2022-07-22【リヒター展ネタバレ含む】

昔みたいにやろうよ、と僕は誘う。『精神疾患の診断と統計マニュアル』を開いて、僕の次のイカレ方を選ぼう。

チャック・パラニューク『サバイバー』)



 12:00過ぎ、JR四ツ谷駅に着いた。ぼくの家からだと一本遅れると30分ほど後になるので、仕方なく早めに向かい、アトレに入って本を読みながら待っていた。12:30に来た連絡が通知に出なかったのでちょっとトラブった。
「今ちょっとLINE壊れててぇ」
 その後は歩いて迎賓館に向かった。入口では手荷物のX線検査にボディーチェック、液体爆発物検査をして入った。ぼくはトロピカーナの鉄分? てやつを持ってたけど、残り少ないのでもうここで飲んでくださいと言われてしまった。

**提供情報**
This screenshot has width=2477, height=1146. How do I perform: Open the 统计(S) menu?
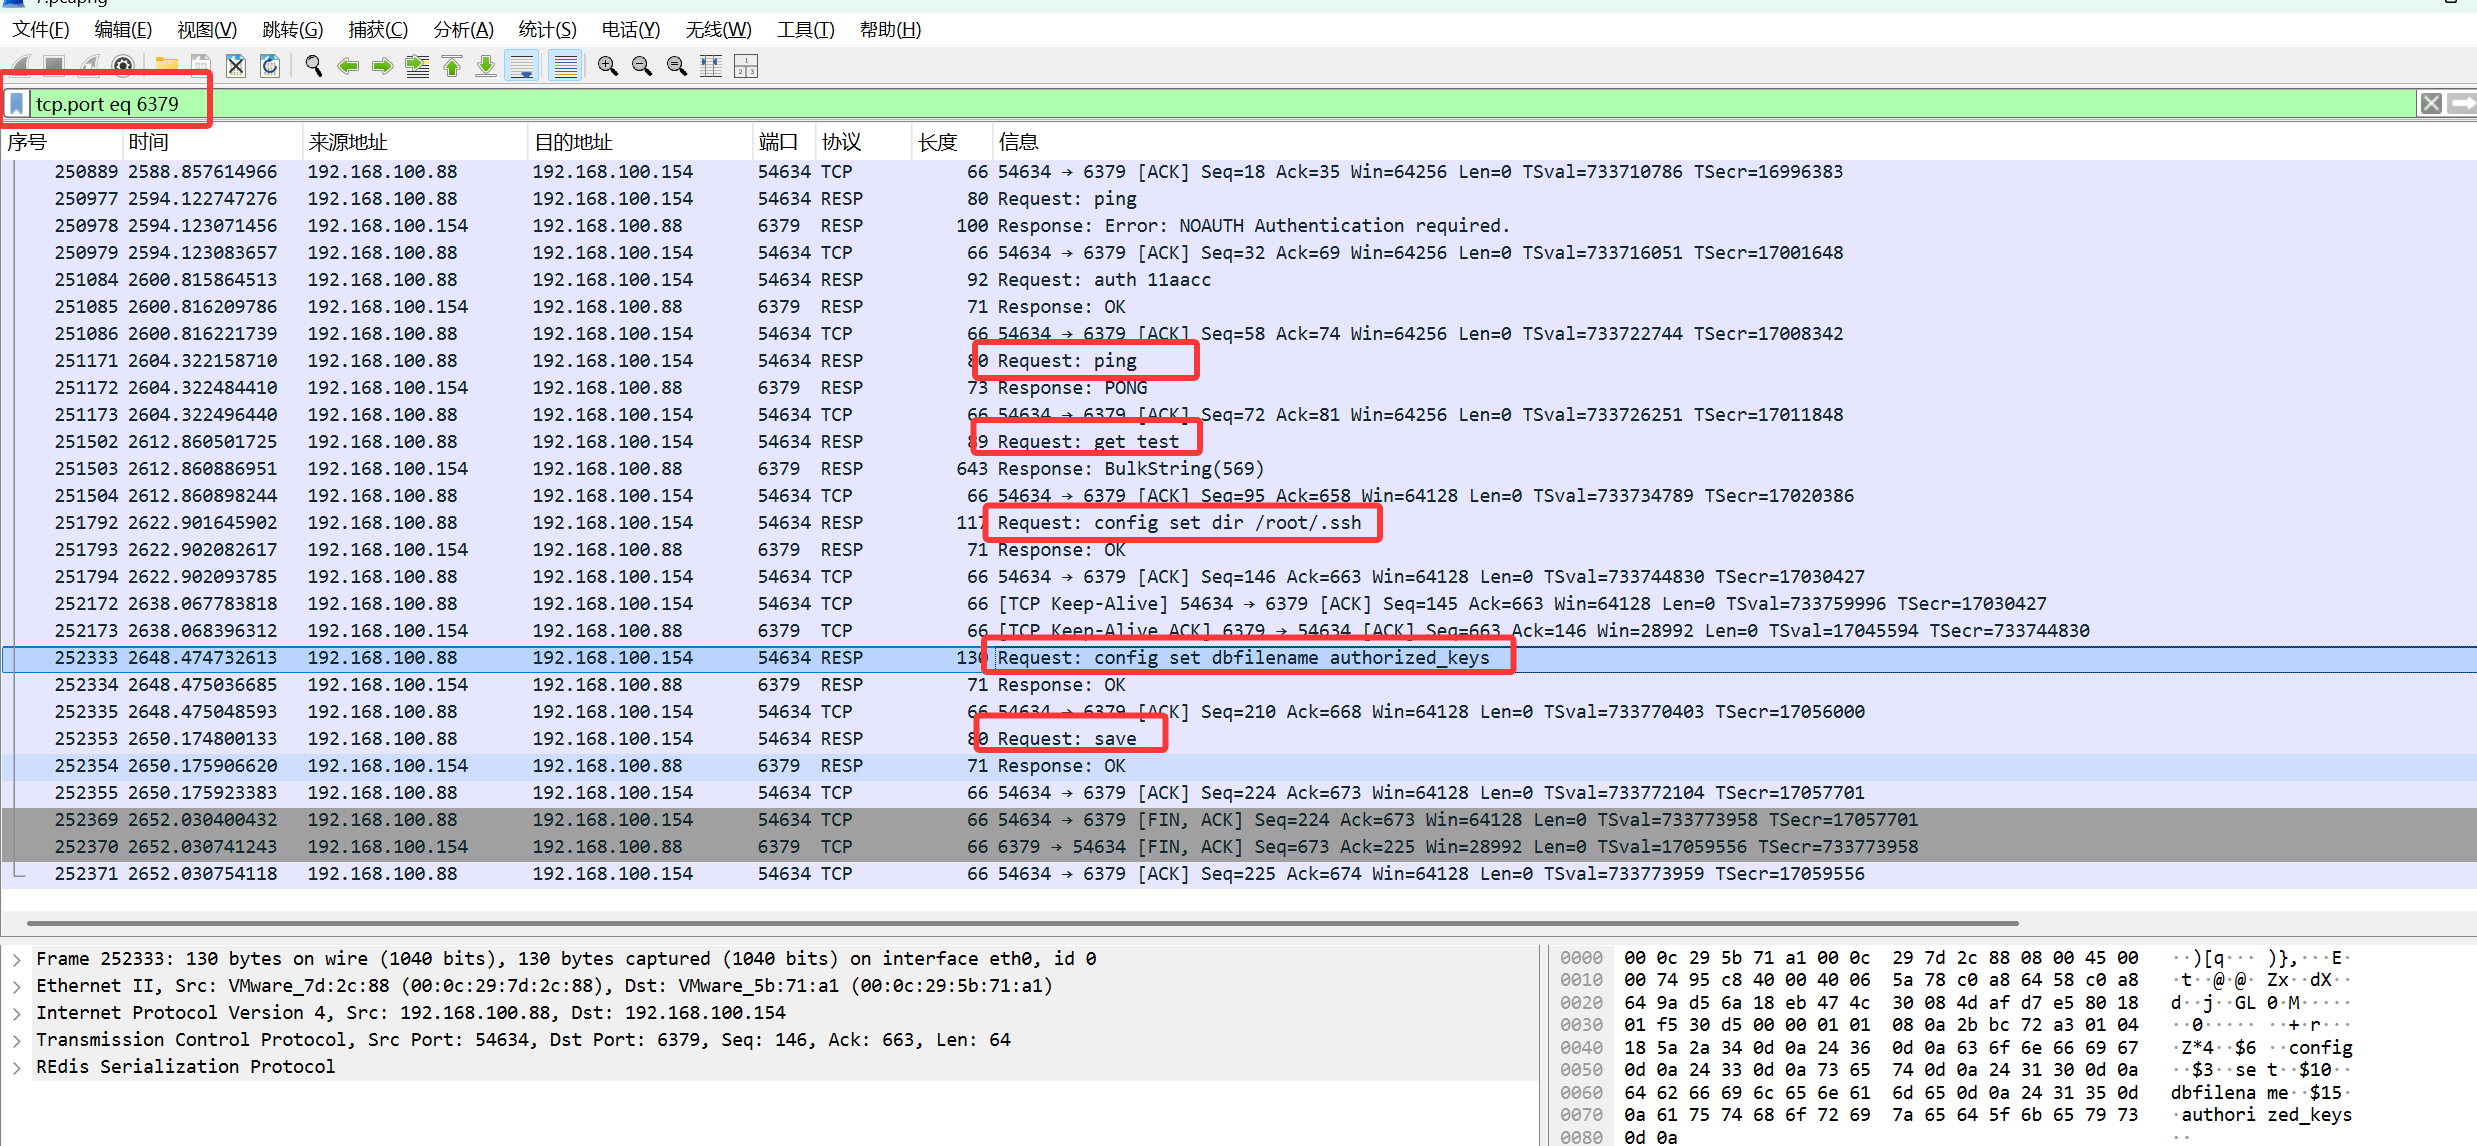tap(547, 29)
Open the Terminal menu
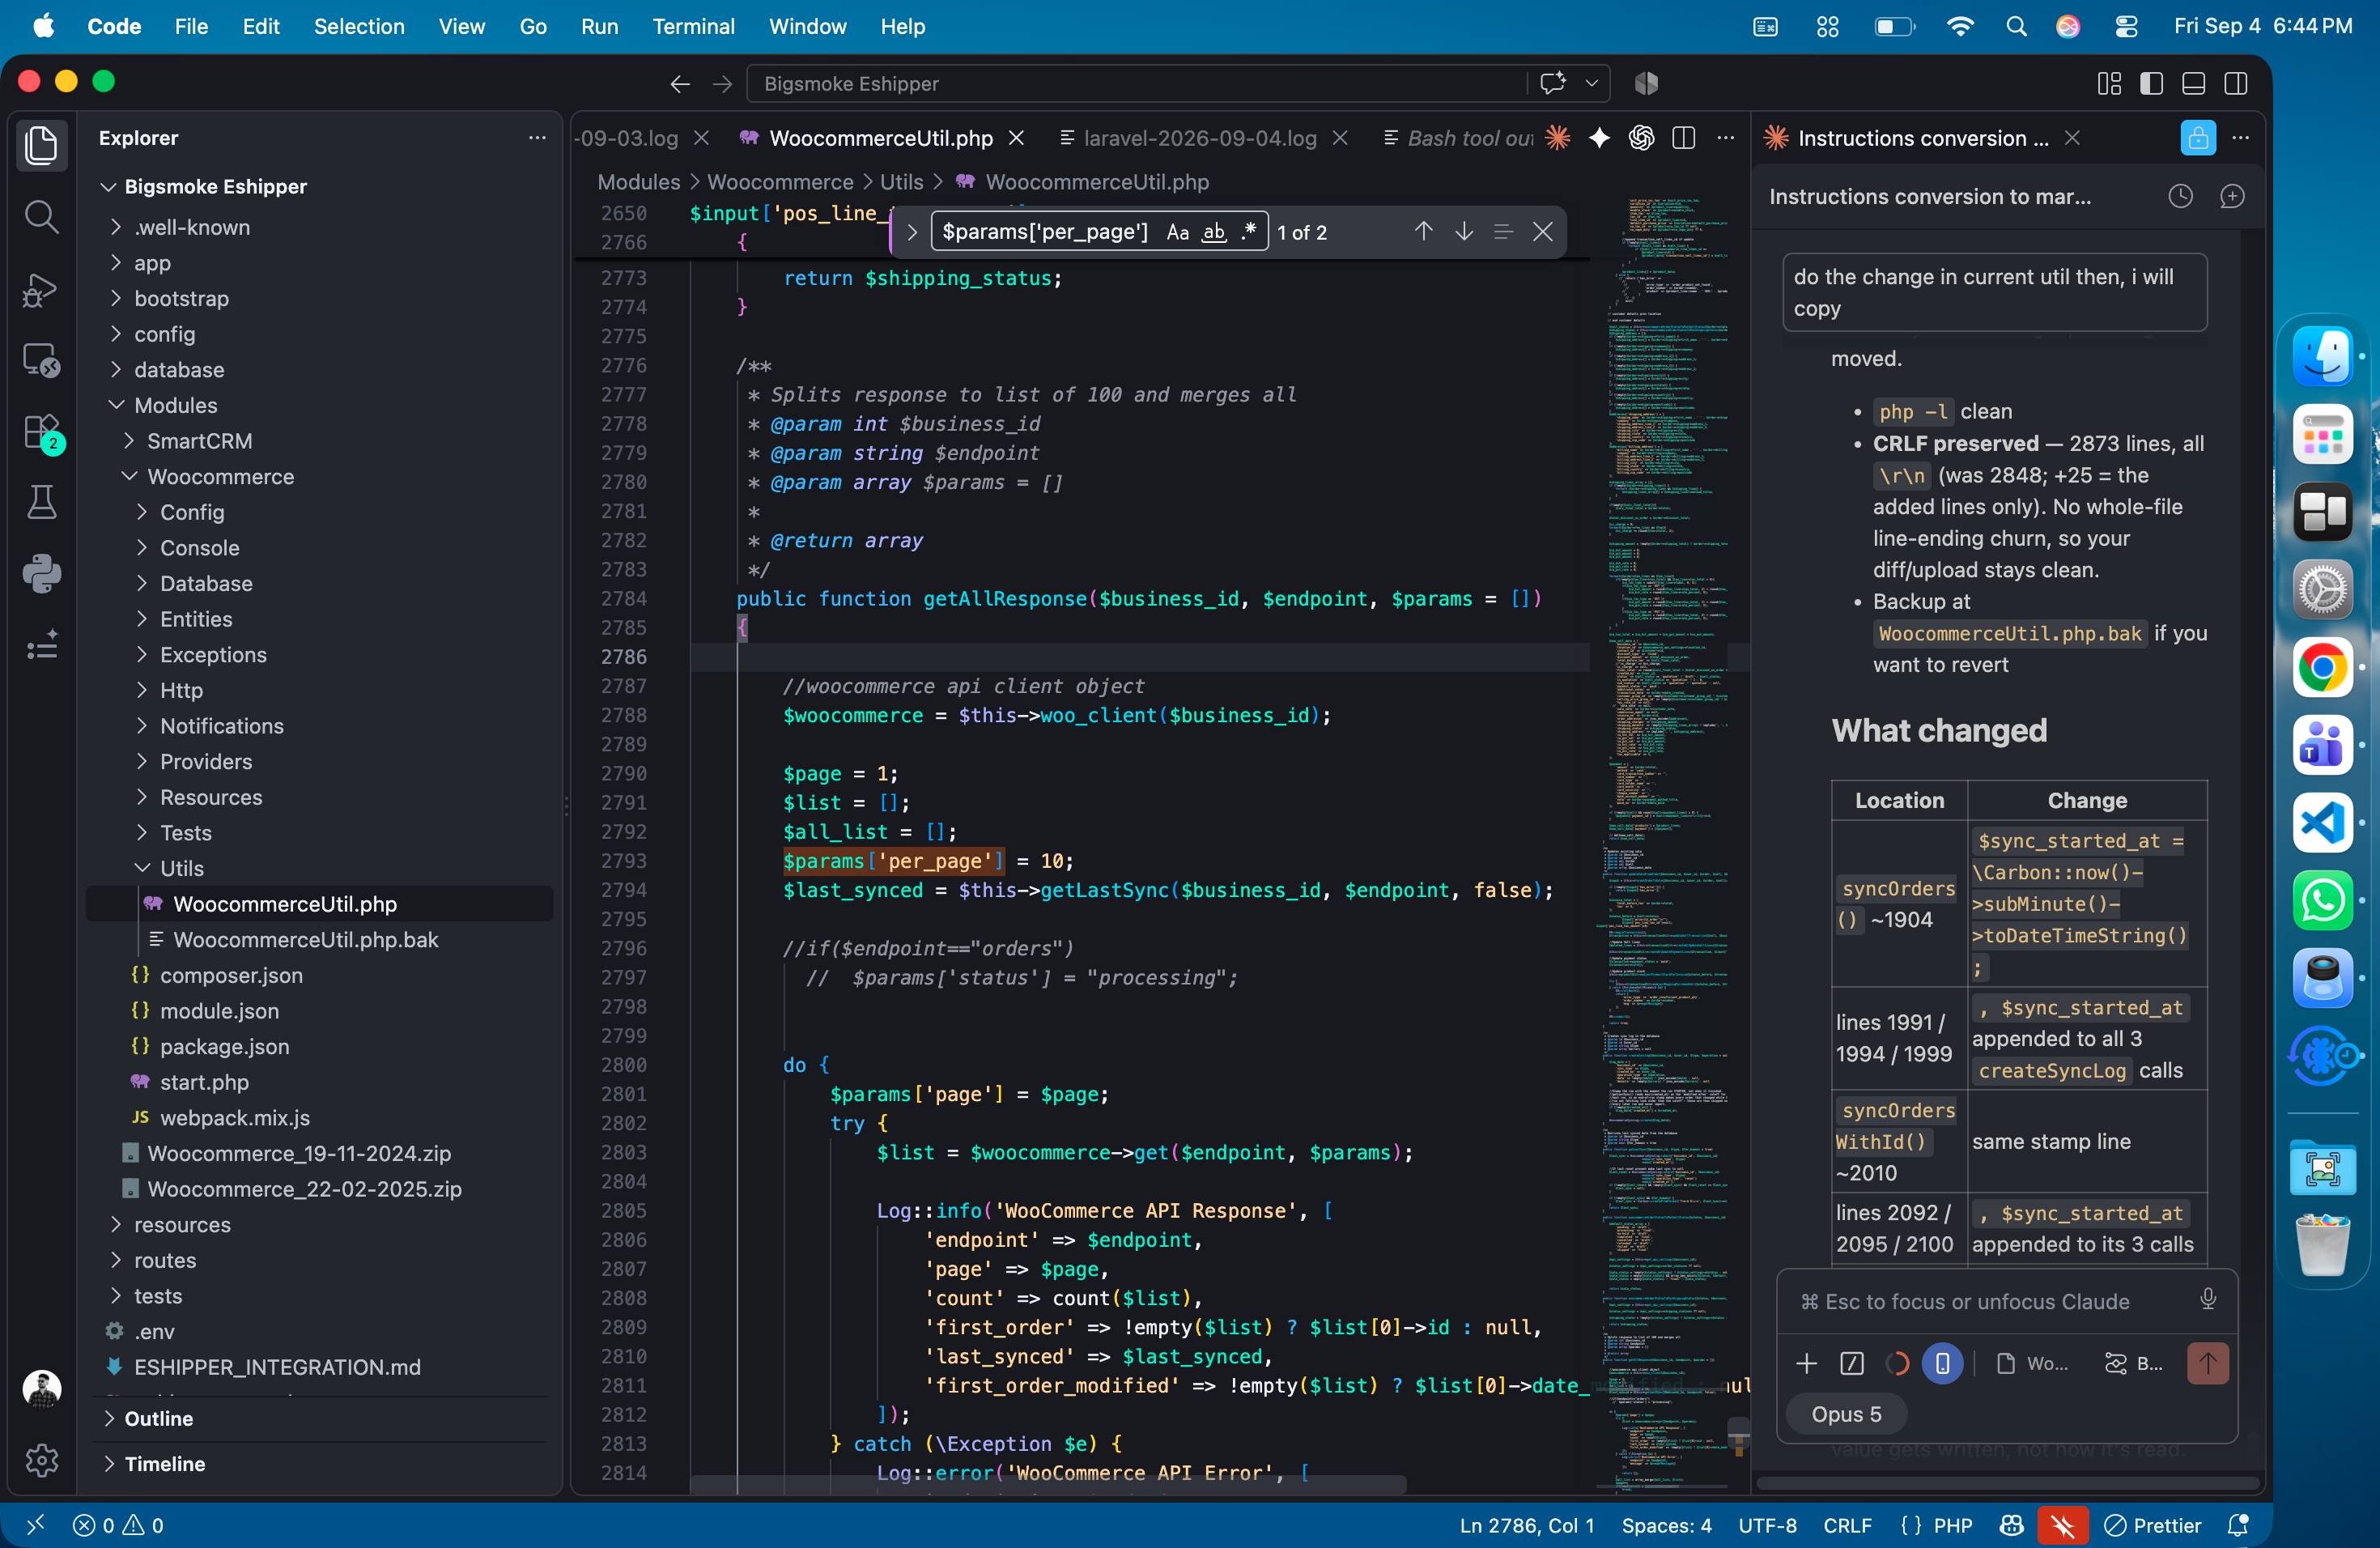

**課題の内容**
抜粋テキストのうち、「12:00過ぎ、JR四ツ谷駅」を含む語句で始まり「くださいと言われてしまった。」で終わる部分を、一字一句違えずに書き写してもらえますか？

**課題の解答**
12:00過ぎ、JR四ツ谷駅に着いた。ぼくの家からだと一本遅れると30分ほど後になるので、仕方なく早めに向かい、アトレに入って本を読みながら待っていた。12:30に来た連絡が通知に出なかったのでちょっとトラブった。
「今ちょっとLINE壊れててぇ」
 その後は歩いて迎賓館に向かった。入口では手荷物のX線検査にボディーチェック、液体爆発物検査をして入った。ぼくはトロピカーナの鉄分? てやつを持ってたけど、残り少ないのでもうここで飲んでくださいと言われてしまった。